Facebook send button icon
© Facebook

If social networking giant gets its way, for example, "Send" will soon enter our popular culture lexicon as shorthand for sharing Web content with friends, not just mailing letters or zapping off emails.

Facebook this week announced its latest communication feature, the Facebook Send button, which is rolling out on the sprawling social network and more than 50 other sites across the Web, including People Magazine, the Wall Street Journal, Orbitz and Last.fm. The Send button lets people share links to Web content with any individuals or Facebook groups through private messages, a more selective sharing feature than the ubiquitous Facebook Like button allows.

Facebook also rolled out new features for its six-month-old Facebook Groups, including photo albums and better controls for group owners to manage memberships.

What is Facebook Send?

The Facebook Send button is a more private version of the Facebook Like button. It lets people send a Web link and accompanying message to individual Facebook friends, groups or particular e-mail addresses. The Like button, by contrast, is more public because it shares content with all your Facebook friends, not just the ones you choose.

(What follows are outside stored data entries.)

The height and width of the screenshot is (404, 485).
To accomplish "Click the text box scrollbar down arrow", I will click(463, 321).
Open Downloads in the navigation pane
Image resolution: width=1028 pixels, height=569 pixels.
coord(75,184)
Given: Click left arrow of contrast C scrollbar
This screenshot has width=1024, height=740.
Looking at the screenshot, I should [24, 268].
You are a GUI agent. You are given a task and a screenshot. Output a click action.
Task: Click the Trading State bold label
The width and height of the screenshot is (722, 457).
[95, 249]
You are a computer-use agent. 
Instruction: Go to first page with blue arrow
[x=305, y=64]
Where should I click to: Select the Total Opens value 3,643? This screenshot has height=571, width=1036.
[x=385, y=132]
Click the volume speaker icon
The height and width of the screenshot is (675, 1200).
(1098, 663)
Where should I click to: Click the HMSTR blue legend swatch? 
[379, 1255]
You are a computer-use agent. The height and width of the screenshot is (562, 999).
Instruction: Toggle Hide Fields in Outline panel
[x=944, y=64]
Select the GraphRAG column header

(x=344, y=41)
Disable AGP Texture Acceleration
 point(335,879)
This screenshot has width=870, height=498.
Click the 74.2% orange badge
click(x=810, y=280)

As with Facebook Like buttons, Facebook Send is available for any website to implement on its pages through the Facebook Connect social plug-in for Send, another feature of the Facebook Platform. It involves taking a few lines of code to install the Send social plug-in widget onto any website.

Developers can choose to install Facebook Send as a standalone button on their websites or side-by-side with the Facebook Like button.

Facebook Send Button Box


Whereas the Facebook Like button has a thumbs-up icon, the Facebook Send buttons have a tiny chat box icon, denoting it is a messaging function. Send basically aims to replace the old "email to a friend" button.

If it catches on, the Facebook Send button could have a significant impact on Facebook's growing prevalence.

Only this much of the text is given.